Yeni Üyelik
6.
Bölüm

Üç Gölge Köyü 6

@18_murat_18

Odama girip uyumaya çalışmaya devam ettim. Azad'ın sesleri eşliğinde zor da olsa uyumuştum.

Sabah olduğunda aşağıya indim, fakat Azad yoktu.

Üst kata odasına çıktım, kapıyı tıklattım, ses vermedi. Tekrar çaldım yine ses vermedi. O sırada arkamda, "Beni mi aradın" diye beliriverdi. Korkup bağırmıştım.

Azad güldü. "Kahvaltı hazır, hadi gel" dedi.
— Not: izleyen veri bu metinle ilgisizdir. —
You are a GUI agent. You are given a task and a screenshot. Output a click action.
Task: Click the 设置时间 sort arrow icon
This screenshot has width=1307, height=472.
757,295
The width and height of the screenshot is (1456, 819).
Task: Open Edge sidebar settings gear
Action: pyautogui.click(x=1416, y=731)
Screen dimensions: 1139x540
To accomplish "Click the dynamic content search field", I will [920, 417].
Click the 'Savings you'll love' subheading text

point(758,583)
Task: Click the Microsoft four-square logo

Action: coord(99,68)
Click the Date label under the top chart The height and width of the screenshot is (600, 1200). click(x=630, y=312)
Korkmuştum, ama bir şey diyemedim. Dün gece gelen sesleri sormak istiyordum, fakat cesaretimi toplayamadım.

Azad, köye doğru ilerledi atıyla, bana da bir at getirdi.

"Bu atı nereden buldun" diye sordum.

"Köyden aldım, okul işlerin için işine yarar" dedi.
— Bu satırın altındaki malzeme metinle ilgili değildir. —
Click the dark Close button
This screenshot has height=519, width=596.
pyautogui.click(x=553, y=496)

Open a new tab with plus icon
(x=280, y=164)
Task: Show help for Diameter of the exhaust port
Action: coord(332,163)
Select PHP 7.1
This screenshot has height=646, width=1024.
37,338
Teşekkür ettim, ben de atladım ata.

Azad köye doğru gidiyordu, ben de artık ödev için yola çıkmaya karar verdim.

Toprak örnekleri toplayıp fotoğraflar çektim. Atın üstüne atlayıp köye doğru gitmeye başladım.

Köye giden patikadan geçerken, ağaçların arasında iki tane gölge gördüm. Bembeyaz karlı havada o kadar net gözüküyorlardı ki, emindim gördüğüme.

Simsiyah çarşaf içindeydiler, boyları çok uzundu, iki insan boyundaydılar. Hızlı hızlı yürüyorlardı.

Korkmuştum, peşlerinden gitmek imkânsızdı o anki korkuyla, zaten gidecek cesaretim de yoktu.

Köye varmıştım. Köy kahvesine gittiğimde insanlar beni hoş karşıladı, çay söyleyip halimi hatırımı sordular.

Her şeyin yolunda olduğunu söyledim.

Azad'ın zaman zaman dengesiz hareketler yapabileceğini, anlayışlı olmam gerektiğini söylediler.

Hiç de dedikleri gibi birisi olmadığını söyledim Azad'ın.

Kahvede oturduktan sonra Azad'ın evine doğru gittim. Atı kapının önündeydi, alt kapı da açıktı. Kapıdan içeri girip; "Ben geldim kardeşim" dedim. Ses gelmiyordu.

Tekrar "Azad" diye seslendim...

Ortalıkta hala Azad yoktu. Kendi odamın olduğu kata çıktım, ses seda yoktu yine. En üst kata çıkıp Azad'ın odasına bakmam gerekiyordu. Çünkü evin her yerini aramıştım.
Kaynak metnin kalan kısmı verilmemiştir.